» Study material
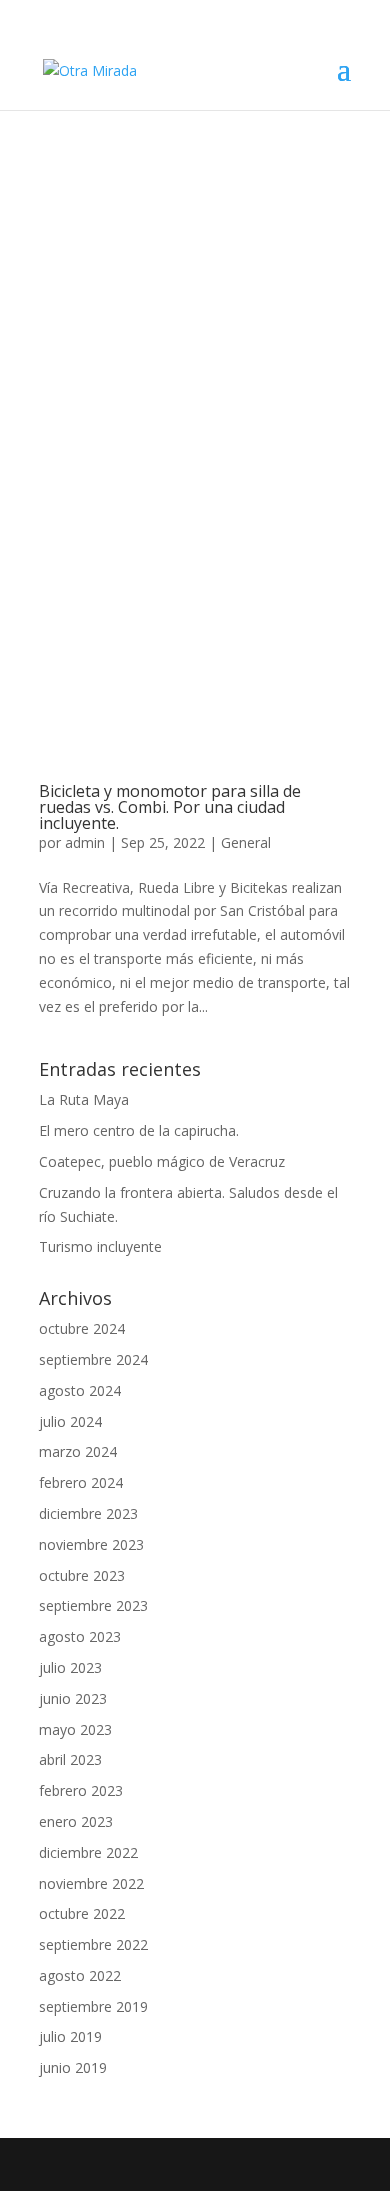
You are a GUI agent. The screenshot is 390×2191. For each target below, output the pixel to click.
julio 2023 (70, 1667)
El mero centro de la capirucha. (139, 1130)
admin (85, 842)
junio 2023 (73, 1698)
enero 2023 (76, 1821)
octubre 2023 (82, 1575)
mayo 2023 (75, 1729)
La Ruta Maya (84, 1099)
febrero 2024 (81, 1482)
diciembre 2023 (88, 1513)
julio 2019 (70, 2036)
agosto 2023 (80, 1636)
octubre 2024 (82, 1328)
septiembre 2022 (93, 1944)
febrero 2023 (81, 1790)
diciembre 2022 (88, 1852)
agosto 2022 (80, 1975)
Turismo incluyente (100, 1246)
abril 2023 (70, 1759)
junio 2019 (73, 2067)
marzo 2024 (78, 1451)
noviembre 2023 (91, 1544)
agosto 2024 (80, 1390)
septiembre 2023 (93, 1605)
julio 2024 (70, 1421)
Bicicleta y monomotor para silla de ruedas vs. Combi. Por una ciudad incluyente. (170, 807)
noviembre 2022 (91, 1883)
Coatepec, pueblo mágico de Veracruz (162, 1161)
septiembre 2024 (93, 1359)
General (246, 842)
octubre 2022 (82, 1913)
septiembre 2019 (93, 2006)
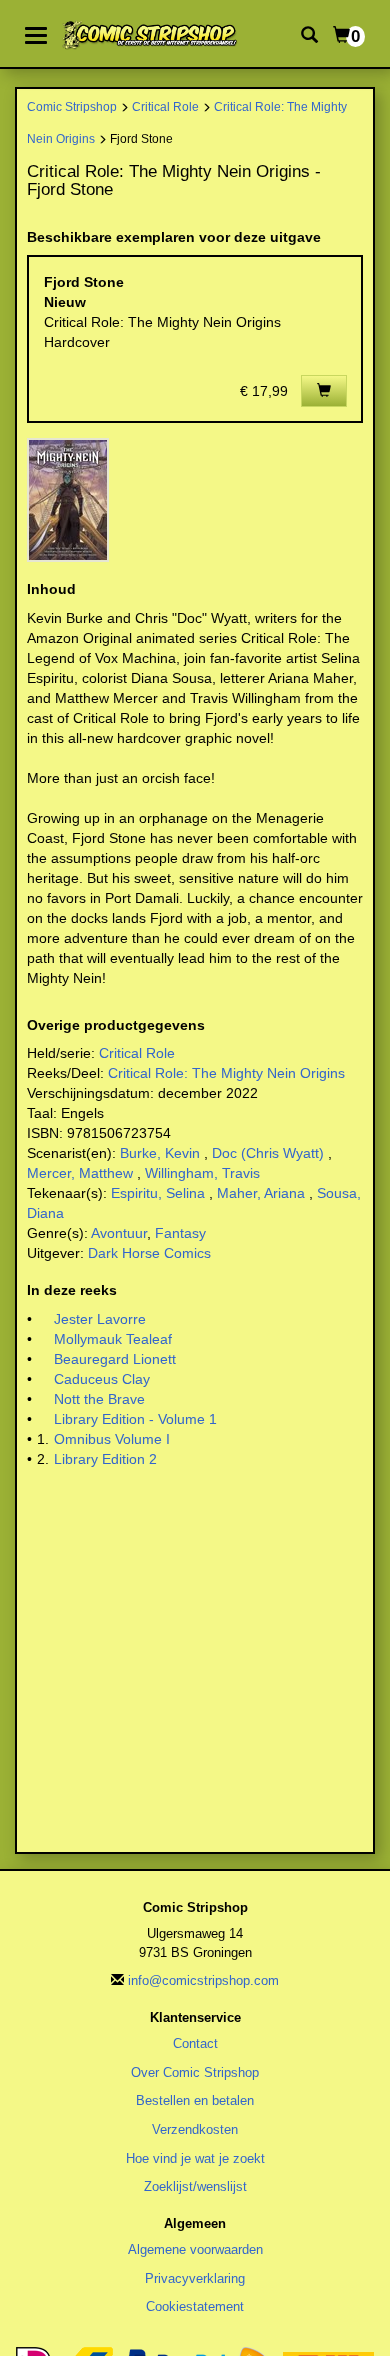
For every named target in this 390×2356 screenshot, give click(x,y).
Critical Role (165, 106)
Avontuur (119, 1233)
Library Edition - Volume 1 (135, 1419)
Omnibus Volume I (112, 1439)
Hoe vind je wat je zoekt (195, 2158)
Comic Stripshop (72, 106)
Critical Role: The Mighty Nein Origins (226, 1073)
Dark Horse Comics (149, 1253)
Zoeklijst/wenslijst (195, 2186)
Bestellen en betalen (195, 2100)
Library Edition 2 (105, 1459)
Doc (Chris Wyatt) (268, 1153)
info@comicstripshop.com (203, 1980)
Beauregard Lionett (115, 1359)
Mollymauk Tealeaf (113, 1339)
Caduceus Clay (102, 1379)
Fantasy (180, 1233)
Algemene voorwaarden (195, 2249)
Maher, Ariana (261, 1193)
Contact (195, 2043)
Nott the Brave (99, 1399)
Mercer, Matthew (80, 1173)
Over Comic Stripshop (195, 2072)
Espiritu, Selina (158, 1193)
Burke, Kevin (160, 1153)
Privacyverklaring (195, 2278)
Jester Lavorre (100, 1319)
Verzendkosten (195, 2129)
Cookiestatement (195, 2306)
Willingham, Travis (202, 1173)
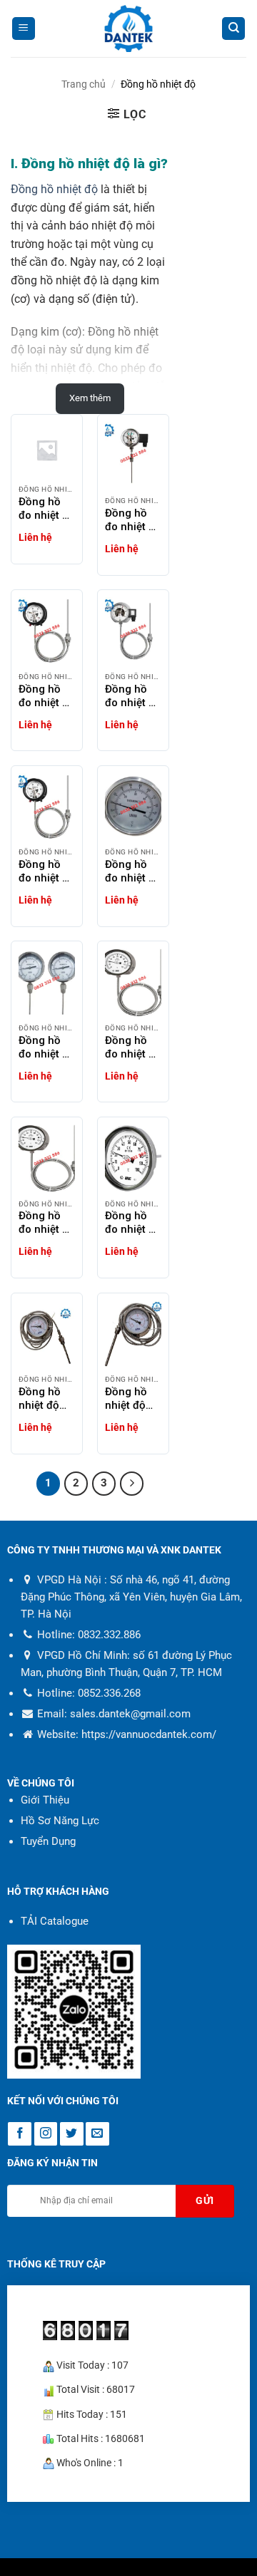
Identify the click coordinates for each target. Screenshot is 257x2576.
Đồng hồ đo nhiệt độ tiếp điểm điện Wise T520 (47, 696)
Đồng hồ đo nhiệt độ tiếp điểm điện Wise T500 (47, 508)
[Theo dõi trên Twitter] (72, 2134)
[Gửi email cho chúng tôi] (97, 2134)
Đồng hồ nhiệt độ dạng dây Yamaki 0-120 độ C (44, 1398)
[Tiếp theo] (132, 1483)
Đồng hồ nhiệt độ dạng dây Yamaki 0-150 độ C (130, 1398)
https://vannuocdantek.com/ (148, 1734)
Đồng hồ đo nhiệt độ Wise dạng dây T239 (47, 1222)
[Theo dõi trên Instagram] (46, 2134)
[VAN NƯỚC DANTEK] (128, 29)
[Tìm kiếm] (233, 29)
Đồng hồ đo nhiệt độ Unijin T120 (47, 1047)
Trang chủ (83, 84)
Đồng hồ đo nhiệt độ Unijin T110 (133, 871)
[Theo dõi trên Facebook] (19, 2134)
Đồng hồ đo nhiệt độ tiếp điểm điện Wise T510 (133, 520)
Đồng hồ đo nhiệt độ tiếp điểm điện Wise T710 (47, 871)
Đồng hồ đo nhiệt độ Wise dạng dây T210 (133, 1047)
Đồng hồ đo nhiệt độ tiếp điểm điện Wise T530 (133, 696)
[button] (23, 29)
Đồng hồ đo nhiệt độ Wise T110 (133, 1222)
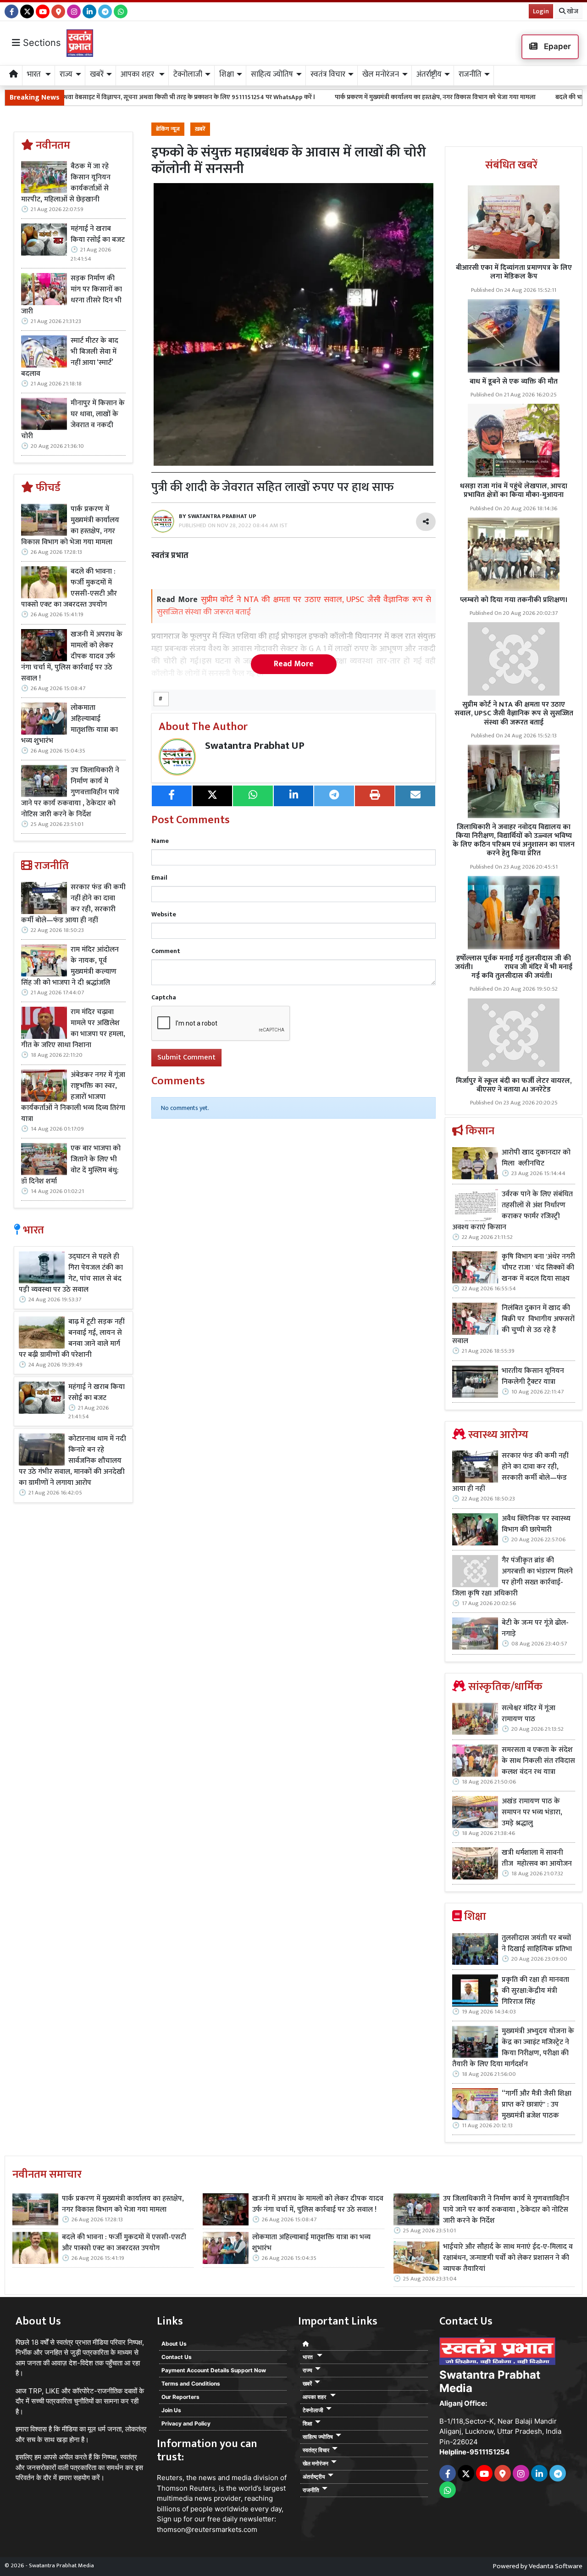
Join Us (171, 2410)
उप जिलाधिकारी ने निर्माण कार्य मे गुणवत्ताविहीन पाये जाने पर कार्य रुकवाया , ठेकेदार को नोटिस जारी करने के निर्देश (70, 792)
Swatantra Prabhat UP (255, 745)
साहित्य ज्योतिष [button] (272, 74)
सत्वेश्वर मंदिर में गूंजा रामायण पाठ (528, 1714)
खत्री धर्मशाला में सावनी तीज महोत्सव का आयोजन (538, 1858)
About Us (174, 2343)
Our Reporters (180, 2396)
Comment (165, 951)
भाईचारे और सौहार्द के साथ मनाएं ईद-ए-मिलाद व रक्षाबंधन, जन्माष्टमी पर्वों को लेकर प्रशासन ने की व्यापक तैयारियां (508, 2258)
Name (160, 841)
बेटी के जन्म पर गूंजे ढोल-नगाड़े (535, 1628)
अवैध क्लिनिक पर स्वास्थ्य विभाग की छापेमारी (536, 1524)
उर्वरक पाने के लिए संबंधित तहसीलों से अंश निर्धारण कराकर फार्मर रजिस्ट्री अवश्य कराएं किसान (512, 1211)
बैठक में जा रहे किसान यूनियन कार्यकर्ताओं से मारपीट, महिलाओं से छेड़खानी (66, 183)
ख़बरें (200, 129)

» Your task
Could you transcribe exactly the entries above, but only the lines from the one with "Turismo incluyente (100, 1246)" through the one with "Beauregard Lionett (115, 1359)", and without pictures?

» Exercise response
Turismo incluyente (100, 1246)
abril 2023 (70, 1759)
junio 2019 (73, 2067)
marzo 2024 (78, 1451)
noviembre 2023 (91, 1544)
agosto 2024 (80, 1390)
septiembre 2023 (93, 1605)
julio 2024 (70, 1421)
Bicicleta y monomotor para silla de ruedas vs. Combi. Por una ciudad incluyente. (170, 807)
noviembre 2022 (91, 1883)
Coatepec, pueblo mágico de Veracruz (162, 1161)
septiembre 2024 (93, 1359)
General (246, 842)
octubre 2022 (82, 1913)
septiembre 2019 (93, 2006)
For every named target in this 390×2356 screenshot, give click(x,y).
Critical Role (165, 106)
Avontuur (119, 1233)
Library Edition - Volume 1 (135, 1419)
Omnibus Volume I (112, 1439)
Hoe vind je wat je zoekt (195, 2158)
Comic Stripshop (72, 106)
Critical Role: The Mighty Nein Origins (226, 1073)
Dark Horse Comics (149, 1253)
Zoeklijst/wenslijst (195, 2186)
Bestellen en betalen (195, 2100)
Library Edition 2 (105, 1459)
Doc (Chris Wyatt) (268, 1153)
info@comicstripshop.com (203, 1980)
Beauregard Lionett (115, 1359)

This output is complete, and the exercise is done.